» YOUR OBJECTIVE:
Format the lines as a JSON list of strings, one string per line, skipping blank lines and leaving out the pictures. Include only the lines from the one with "Open help tooltip for Allow to multiuse" up to and including the one with "Action: [x=991, y=603]".

» DATA FOR THIS EXERCISE:
# # # #
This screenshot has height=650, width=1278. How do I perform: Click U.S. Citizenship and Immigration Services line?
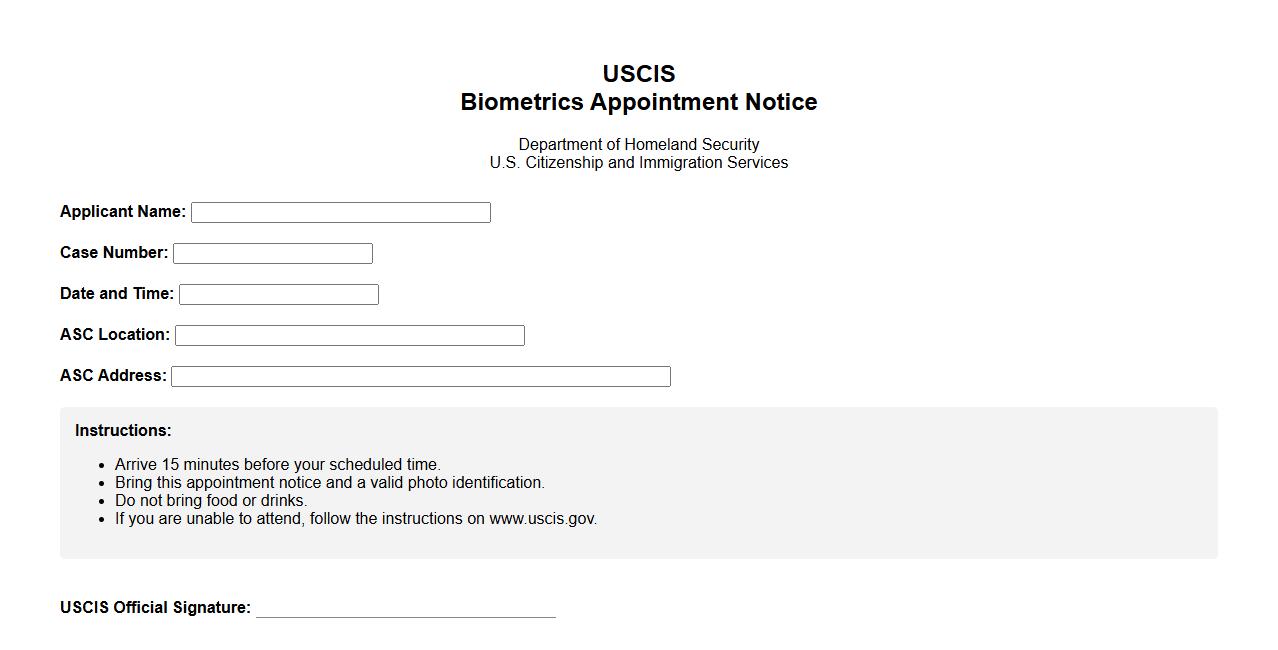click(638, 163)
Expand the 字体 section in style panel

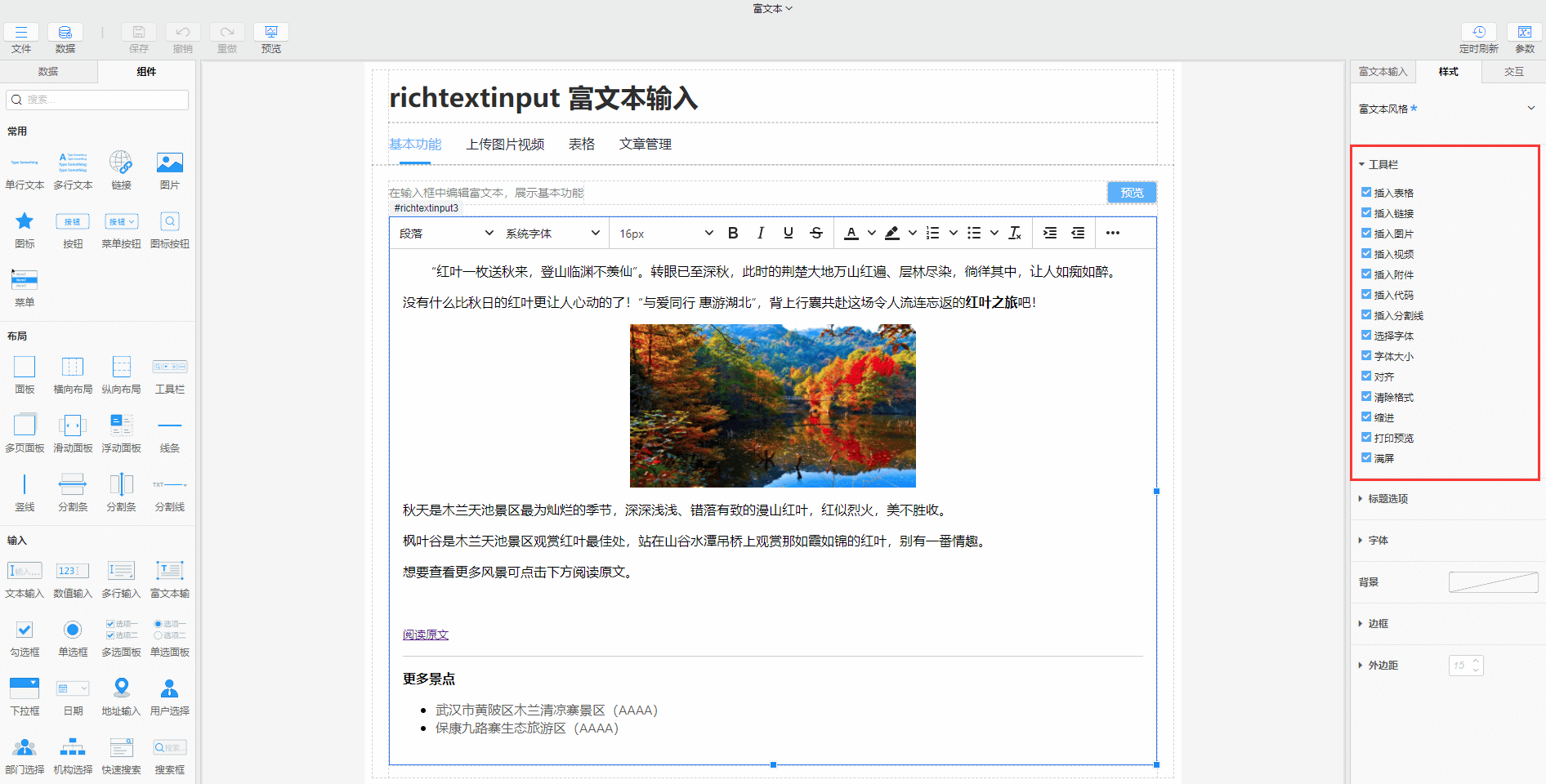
# # # #
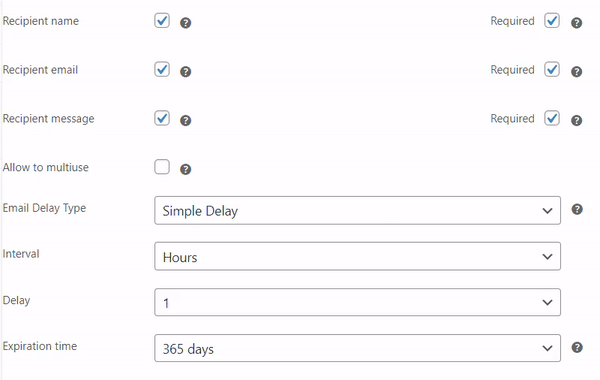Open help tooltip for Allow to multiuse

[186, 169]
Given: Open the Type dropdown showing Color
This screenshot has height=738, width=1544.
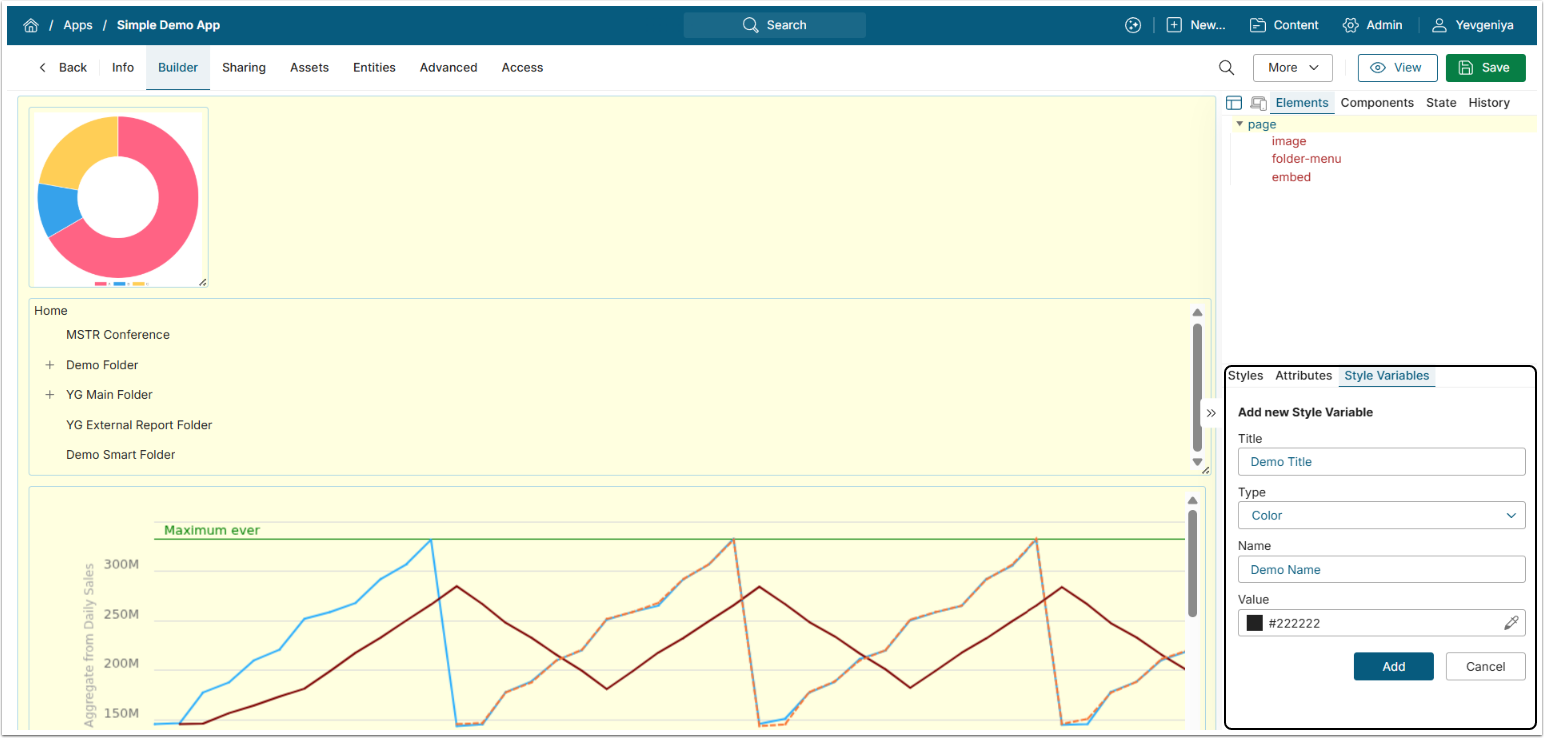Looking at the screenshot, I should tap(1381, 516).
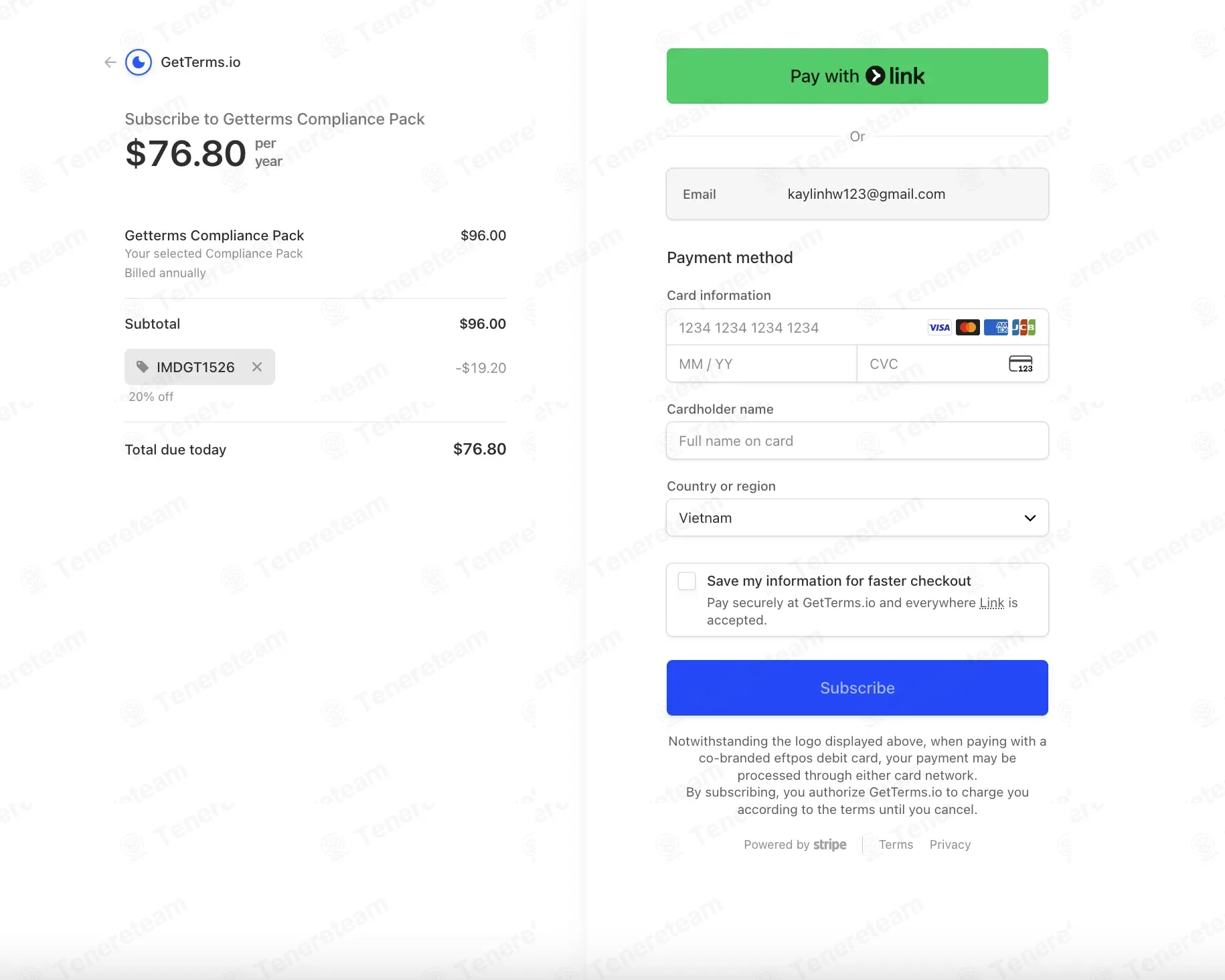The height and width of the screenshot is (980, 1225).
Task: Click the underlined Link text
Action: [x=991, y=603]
# # # #
» RESPONSE FOR THIS EXERCISE:
[
  "Open help tooltip for Allow to multiuse",
  "[186, 169]",
  "Given: Open the Type dropdown showing Color",
  "This screenshot has height=738, width=1544.",
  "Looking at the screenshot, I should tap(1381, 516).",
  "The height and width of the screenshot is (980, 1225).",
  "Task: Click the underlined Link text",
  "Action: [x=991, y=603]"
]